Sunday, November 6, 2011

Eating For Time....or Reward


So I have a rule.  I only eat donuts on race days.  I LOVE donuts.  I could eat them with coffee everyday.  Sign me up for cop school!  BUT because I love them so much, I have had a rule that I only eat them on race days.  It was my reward for racing, preferably racing well.  So yesterday I broke that rule.  My friend Leah brought homemade donuts to our CrossFit tailgate (sinful right?
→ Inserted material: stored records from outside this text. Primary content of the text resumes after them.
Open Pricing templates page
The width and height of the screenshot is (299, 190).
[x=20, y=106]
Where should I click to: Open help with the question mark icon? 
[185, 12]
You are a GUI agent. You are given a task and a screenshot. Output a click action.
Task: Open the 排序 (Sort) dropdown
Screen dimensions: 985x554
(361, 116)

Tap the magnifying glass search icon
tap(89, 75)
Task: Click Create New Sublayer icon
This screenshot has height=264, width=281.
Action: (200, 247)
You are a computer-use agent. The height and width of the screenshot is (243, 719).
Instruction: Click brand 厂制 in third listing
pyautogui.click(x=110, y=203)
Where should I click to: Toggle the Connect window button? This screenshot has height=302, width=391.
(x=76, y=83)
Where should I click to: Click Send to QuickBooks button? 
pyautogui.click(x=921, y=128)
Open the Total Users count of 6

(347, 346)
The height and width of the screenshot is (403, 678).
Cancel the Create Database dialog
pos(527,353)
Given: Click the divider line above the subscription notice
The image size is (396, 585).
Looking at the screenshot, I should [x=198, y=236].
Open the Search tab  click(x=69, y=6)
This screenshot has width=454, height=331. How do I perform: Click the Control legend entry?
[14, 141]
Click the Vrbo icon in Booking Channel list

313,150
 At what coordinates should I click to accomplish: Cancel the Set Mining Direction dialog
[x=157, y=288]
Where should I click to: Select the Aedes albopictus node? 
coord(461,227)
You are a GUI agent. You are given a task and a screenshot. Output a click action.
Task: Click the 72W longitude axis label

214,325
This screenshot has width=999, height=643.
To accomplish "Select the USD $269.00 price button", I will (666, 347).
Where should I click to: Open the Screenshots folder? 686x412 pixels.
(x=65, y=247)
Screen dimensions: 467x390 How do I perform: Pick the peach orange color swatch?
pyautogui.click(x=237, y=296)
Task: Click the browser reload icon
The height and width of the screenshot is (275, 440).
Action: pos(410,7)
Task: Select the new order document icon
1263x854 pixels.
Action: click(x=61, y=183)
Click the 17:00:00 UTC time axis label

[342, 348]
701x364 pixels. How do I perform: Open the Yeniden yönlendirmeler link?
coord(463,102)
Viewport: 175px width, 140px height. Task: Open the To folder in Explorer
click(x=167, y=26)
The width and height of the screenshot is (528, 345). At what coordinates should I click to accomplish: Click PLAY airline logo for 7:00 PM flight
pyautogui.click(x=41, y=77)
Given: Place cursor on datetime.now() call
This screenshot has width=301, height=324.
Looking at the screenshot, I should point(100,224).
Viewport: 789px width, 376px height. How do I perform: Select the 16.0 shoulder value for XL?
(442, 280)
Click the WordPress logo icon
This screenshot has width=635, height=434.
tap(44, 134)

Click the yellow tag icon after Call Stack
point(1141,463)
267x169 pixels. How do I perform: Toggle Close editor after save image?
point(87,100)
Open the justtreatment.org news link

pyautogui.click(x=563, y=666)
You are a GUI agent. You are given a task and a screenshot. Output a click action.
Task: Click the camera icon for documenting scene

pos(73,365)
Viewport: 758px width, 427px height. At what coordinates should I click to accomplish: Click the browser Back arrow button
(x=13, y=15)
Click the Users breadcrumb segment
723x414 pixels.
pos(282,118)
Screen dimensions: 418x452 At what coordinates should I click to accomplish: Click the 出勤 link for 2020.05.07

Donuts at a CROSSFIT tailgate???).  They were fresh and hot and covered in cinnamon and sugar.  Screw the rule!  Give me a damn donut!  Dayna and I split one and it was DELICIOUS. 

Good thing I had a race today!

5K race this afternoon – 23:21

That’s a 42 second PR for me, so I’m psyched.  Felt good and felt like I was going pretty easy for the first two miles, then kicked it up in the last mile.  Sadly though I tried so hard to catch my buddy who’s a hard-core sponsored marathoner/ironman triathlete, and even running easy since he did the Savannah Rock ‘n’ Roll Marathon yesterday and re-tore a tendon at mile 22…. he still beat me by a good 20 seconds.  Drat!  

So I got my donut as a reward.  But it made me think about a bigger issue – the idea of food as a reward.  After competitions, CrossFitters eat this glorious cheat meal of whatever they’ve not let touch their lips throughout training.  I saw Brandon Phillips (3rd place at SouthEast Regionals, 2 times Games competitor) eat this steak cake w/sugar candied bacon.  It was literally a chocolate chocolate cake in the shape of a porterhouse steak bigger than my head, smothered in frosting, and candy bacon.   Drew and SB down Mellow Mushroom and Cracker Barrel after Regionals every year.  Drew – an entire pizza and blueberry pancakes galore, SB – the Cracker Barrel Carbo feast of biscuits, pancakes, hashbrowns, and French toast. 

I was amazed at South Georgia Throwdown that Key was drinking beer at dinner every night.  It wasn’t a cheat.  Part of why he has so much fun at all these competitions is because he doesn’t take it too seriously.  He’s still a hardcore athlete and does awesome.  He was still eating steak, chicken, sweet potatoes, and let’s face it drinking Kill Cliff like it was water (maybe that’s his secret – drink all the beer you want, Kill Cliff counters anything “bad” you put in your body).  But it didn't seem like food was a reward or a punishment.  It was food.  It was fuel - he's eating pretty clean because it helps him perform as a CrossFitter.  But it was also something to enjoy, and not just as a reward for when he was eating for time.  

Right now I’m trying to learn a balance – between eating better, focusing on food as fuel and knowing that I’ll perform better when I put quality fuel into my body and at the same time not depriving the foodie in me. Eating for time...AND reward.